As a hastily-promoted freshman Phoenix news editor, I attended a charged late February Student Council meeting about the opening of Swarthmore’s Tri-Co program to white students. Afterwards, Jaky Joseph ’06 and Lorpu Jones ’06, then-President and Vice-President of the Swarthmore African American Students Society, respectively, came up to me and asked why the Phoenix had not had any coverage of Black History Month events. I had no good answer.
As a former Editor in Chief of the paper, I have to take my share of the responsibility for these problems. Look no further than the top job at the paper to see the issue at hand. The last African American editor graduated in 1993. During this period, it has been rare for editors and writers of color to stay with the paper for longer than a semester or two, particularly if we look at blacks and Latinos.
This fact should put to rest any notion that the Phoenix is an institution of equal opportunity or a representative student voice for minority groups. In fact, the paper is not representative of anyone, not just of minorities. It struggles to hire enough staff, and ends up promoting people to top editorial positions probably before it would be ideal. Other organizations on campus suffer from similar problems, and the effects of premature burnout mean that seniors rarely hold top leadership positions, with Student Council as a notable exception.
Attributing the paper’s diversity problems to a mere lack of talent would be naive. As the heated exchanges over last year’s SC presidential election lay bare, some minority students are apprehensive about the operations of the most important student-run institutions. The Phoenix is particularly susceptible to these perceptions, as its hiring process is opaque, its production closed off in its Parrish top floor office, and its editorial board inclusive of few students of color. The supposed closed nature of the paper is such that I cannot count how many times I have heard other students wonder if the administration oversees its production (this is not the case).
Many students plainly do not trust The Phoenix. A misspelled name or wrongly attributed photo (let alone a factual error or shoddy writing) engenders deep-seated mistrust of the paper for years. This mistrust is magnified among minority students who may already feel marginalized by the general apparatus of student governance.

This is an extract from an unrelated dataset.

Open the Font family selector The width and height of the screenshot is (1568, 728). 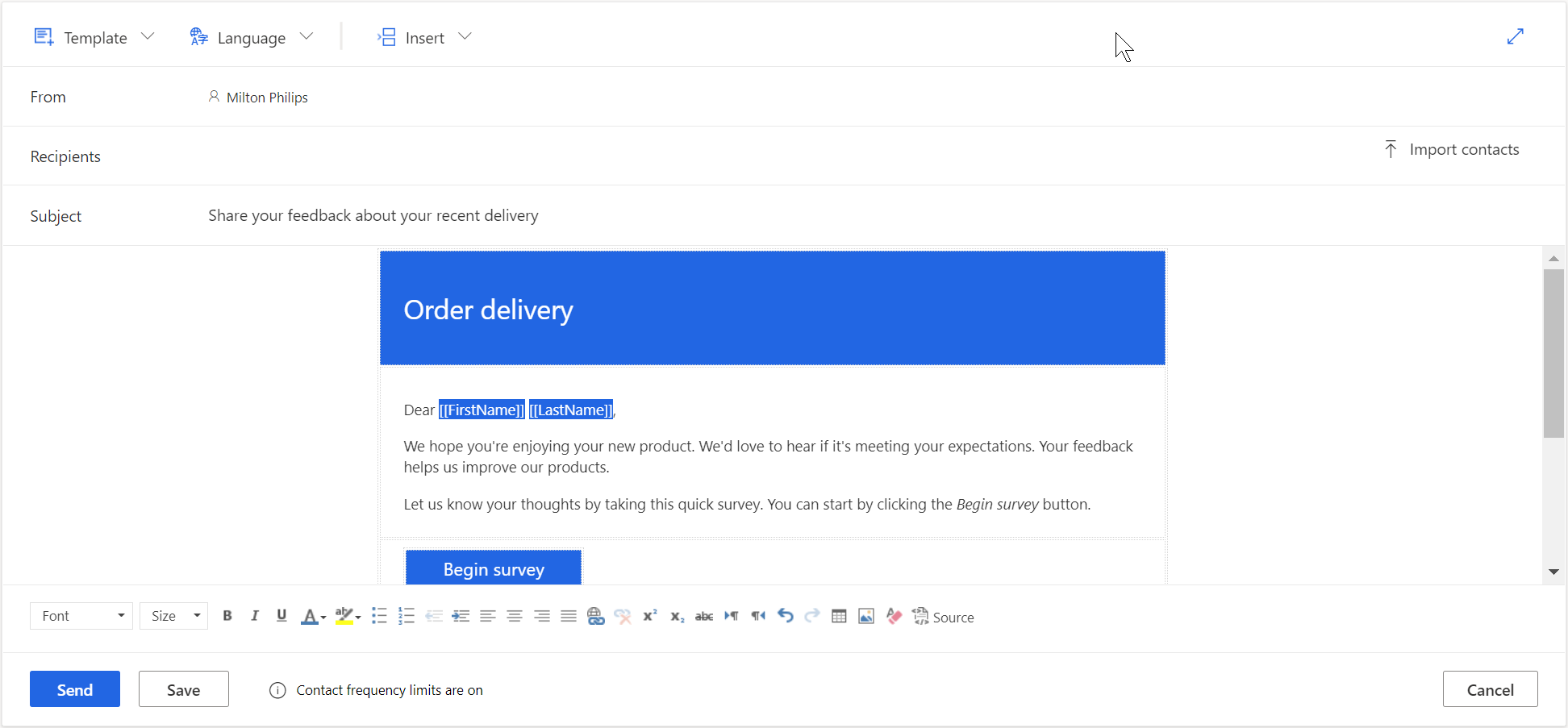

In discussions with former and current Phoenix editors on the issue, I am convinced that they desire to have a more diverse staff and editorial board. This must become the number one priority for the paper. To comprehensively report on the concerns and interests of students - that is, for the paper to be relevant - its staff needs to represent the make-up of the student body, whether we break this down by ethnic, ideological or socio-economic lines.
In its upcoming hiring process in late April, the paper should actively recruit among the cultural groups, much like SC did in advance of its fireside chat on planning committees held yesterday. Editors should work with multicultural deans Tim Sams, Darryl Smaw and Rafael Zapata to develop strategies for both recruiting more minority applicants and ensuring that these applicants are given the proper opportunities to develop their writing and editing talents. The paper also needs to avoid tokenization. Some columns written by minority writers in the recent past focused on issues specific to the writer’s ethnicity. Such voices are welcome, but minority writers need not be confined to the topic of their difference.

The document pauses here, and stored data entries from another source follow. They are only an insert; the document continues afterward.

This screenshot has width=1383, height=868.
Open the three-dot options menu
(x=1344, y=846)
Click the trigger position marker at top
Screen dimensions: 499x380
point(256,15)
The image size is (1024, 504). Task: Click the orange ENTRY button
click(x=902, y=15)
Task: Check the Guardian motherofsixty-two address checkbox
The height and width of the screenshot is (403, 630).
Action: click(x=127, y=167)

Some might cast this column as shameless white guilt. After three years on the editorial board, maybe my current year on the outside gives me the added perspective to advocate for this change more forcefully than I did while on the paper. But this is no mere mea culpa. Nor am I under any illusions that I have presented all the answers. All relevant parties must solve this problem by coming together to right the missteps of the past and strengthen this institution. Substantial integration of the Phoenix is long overdue.